[Stored data entries]
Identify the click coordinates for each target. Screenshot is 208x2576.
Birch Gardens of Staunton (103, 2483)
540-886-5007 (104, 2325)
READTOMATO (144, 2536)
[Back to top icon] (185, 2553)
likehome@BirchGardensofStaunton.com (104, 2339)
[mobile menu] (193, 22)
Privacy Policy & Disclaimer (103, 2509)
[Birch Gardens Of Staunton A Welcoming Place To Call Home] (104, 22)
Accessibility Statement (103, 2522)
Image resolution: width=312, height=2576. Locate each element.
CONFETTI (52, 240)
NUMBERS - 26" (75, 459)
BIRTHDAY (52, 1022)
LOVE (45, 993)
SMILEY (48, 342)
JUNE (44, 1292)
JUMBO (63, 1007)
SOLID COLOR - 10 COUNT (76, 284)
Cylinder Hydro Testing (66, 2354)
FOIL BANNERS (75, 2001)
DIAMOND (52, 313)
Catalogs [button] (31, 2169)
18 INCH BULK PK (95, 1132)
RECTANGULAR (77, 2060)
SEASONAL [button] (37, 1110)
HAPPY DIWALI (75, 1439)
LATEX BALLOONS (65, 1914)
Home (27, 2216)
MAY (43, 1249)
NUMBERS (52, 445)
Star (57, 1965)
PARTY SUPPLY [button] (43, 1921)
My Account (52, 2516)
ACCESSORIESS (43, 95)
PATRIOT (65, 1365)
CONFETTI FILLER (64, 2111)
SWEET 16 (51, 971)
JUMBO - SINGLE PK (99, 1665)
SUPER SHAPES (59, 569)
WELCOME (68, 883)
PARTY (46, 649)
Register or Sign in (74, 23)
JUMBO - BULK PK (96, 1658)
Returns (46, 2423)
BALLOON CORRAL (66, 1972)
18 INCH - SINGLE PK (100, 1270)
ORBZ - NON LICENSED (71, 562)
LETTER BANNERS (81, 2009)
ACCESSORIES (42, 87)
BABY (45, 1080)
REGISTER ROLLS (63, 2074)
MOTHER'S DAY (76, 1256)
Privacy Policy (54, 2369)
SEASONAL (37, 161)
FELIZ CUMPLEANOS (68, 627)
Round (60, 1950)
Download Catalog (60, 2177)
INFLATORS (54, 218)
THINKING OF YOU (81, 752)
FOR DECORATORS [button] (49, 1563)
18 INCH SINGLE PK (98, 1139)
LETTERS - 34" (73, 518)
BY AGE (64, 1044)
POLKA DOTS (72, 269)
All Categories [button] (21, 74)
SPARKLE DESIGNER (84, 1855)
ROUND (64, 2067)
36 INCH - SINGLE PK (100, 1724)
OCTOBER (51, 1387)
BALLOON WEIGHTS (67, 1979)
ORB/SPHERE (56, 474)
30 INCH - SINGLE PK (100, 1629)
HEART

--- TASK PROMPT ---
Exactly reproduce the lines that run from the line with "ORBZ - NON LICENSED (71, 562)" through the last line of the records, inclusive.

--- OUTPUT FOR THIS TASK ---
ORBZ - NON LICENSED (71, 562)
LETTER BANNERS (81, 2009)
ACCESSORIES (42, 87)
BABY (45, 1080)
REGISTER ROLLS (63, 2074)
MOTHER'S DAY (76, 1256)
Privacy Policy (54, 2369)
SEASONAL (37, 161)
FELIZ CUMPLEANOS (68, 627)
Round (60, 1950)
Download Catalog (60, 2177)
INFLATORS (54, 218)
THINKING OF YOU (81, 752)
FOR DECORATORS [button] (49, 1563)
18 INCH SINGLE PK (98, 1139)
LETTERS - 34" (73, 518)
BY AGE (64, 1044)
POLKA DOTS (72, 269)
All Categories [button] (21, 74)
SPARKLE DESIGNER (84, 1855)
ROUND (64, 2067)
36 INCH - SINGLE PK (100, 1724)
OCTOBER (51, 1387)
BALLOON WEIGHTS (67, 1979)
ORB/SPHERE (56, 474)
30 INCH - SINGLE PK (100, 1629)
HEART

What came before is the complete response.